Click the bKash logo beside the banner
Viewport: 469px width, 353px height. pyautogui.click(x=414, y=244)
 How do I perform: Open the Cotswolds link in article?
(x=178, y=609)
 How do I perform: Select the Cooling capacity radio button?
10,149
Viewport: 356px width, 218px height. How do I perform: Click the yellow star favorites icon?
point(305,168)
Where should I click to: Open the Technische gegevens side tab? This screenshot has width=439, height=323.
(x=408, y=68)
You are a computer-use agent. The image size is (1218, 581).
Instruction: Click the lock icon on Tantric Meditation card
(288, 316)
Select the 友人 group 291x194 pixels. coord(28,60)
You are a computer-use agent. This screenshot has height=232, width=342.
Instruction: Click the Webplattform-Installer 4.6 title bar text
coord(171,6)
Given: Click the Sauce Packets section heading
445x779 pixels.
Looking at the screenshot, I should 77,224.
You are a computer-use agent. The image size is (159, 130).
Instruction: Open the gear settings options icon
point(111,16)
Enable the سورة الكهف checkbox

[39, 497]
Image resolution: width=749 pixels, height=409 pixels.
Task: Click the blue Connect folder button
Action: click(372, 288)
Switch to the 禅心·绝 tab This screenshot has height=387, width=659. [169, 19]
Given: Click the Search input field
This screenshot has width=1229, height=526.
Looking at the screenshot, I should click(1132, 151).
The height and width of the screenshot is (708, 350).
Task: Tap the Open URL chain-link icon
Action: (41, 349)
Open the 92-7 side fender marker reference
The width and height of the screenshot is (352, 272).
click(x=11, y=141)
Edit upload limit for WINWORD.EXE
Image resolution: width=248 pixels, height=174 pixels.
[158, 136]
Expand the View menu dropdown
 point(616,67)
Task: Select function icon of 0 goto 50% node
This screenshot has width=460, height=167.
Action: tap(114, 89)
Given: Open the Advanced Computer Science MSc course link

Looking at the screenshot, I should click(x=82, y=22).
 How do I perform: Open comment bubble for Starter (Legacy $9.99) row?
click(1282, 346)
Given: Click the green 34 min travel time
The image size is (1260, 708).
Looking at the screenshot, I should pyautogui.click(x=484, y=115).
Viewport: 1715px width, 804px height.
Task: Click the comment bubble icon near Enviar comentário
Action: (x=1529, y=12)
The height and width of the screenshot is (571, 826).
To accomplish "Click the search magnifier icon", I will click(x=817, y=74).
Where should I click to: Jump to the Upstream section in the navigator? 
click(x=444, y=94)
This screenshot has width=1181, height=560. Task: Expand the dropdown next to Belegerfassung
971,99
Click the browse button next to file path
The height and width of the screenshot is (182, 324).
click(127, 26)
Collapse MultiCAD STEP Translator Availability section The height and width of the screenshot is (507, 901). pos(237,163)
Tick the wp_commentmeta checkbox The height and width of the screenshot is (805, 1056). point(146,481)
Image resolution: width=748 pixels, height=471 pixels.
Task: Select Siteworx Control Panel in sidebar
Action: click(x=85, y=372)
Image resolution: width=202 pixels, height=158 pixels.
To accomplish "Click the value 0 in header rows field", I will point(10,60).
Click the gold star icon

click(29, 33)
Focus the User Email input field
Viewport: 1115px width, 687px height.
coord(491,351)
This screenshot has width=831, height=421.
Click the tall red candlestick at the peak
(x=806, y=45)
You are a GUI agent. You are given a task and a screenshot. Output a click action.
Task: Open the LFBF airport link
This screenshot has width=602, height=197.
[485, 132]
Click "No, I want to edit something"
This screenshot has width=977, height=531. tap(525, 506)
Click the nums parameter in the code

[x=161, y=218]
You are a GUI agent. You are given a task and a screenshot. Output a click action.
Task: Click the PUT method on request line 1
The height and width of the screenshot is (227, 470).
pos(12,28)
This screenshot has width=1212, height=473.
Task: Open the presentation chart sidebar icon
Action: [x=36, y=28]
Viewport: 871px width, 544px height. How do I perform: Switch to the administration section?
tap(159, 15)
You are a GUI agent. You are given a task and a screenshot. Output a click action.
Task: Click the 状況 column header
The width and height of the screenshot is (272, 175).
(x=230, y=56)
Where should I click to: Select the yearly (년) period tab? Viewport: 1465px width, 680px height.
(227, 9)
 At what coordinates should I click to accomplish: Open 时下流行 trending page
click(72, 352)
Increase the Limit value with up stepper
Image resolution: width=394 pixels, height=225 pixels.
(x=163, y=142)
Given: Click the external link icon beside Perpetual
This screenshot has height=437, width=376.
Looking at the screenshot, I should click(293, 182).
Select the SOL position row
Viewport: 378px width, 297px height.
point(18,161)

- EXERCISE PROMPT
Report every line from the material above that mentions the word "header".

- EXPECTED ANSWER
To accomplish "Click the value 0 in header rows field", I will point(10,60).
Task: Click the 状況 column header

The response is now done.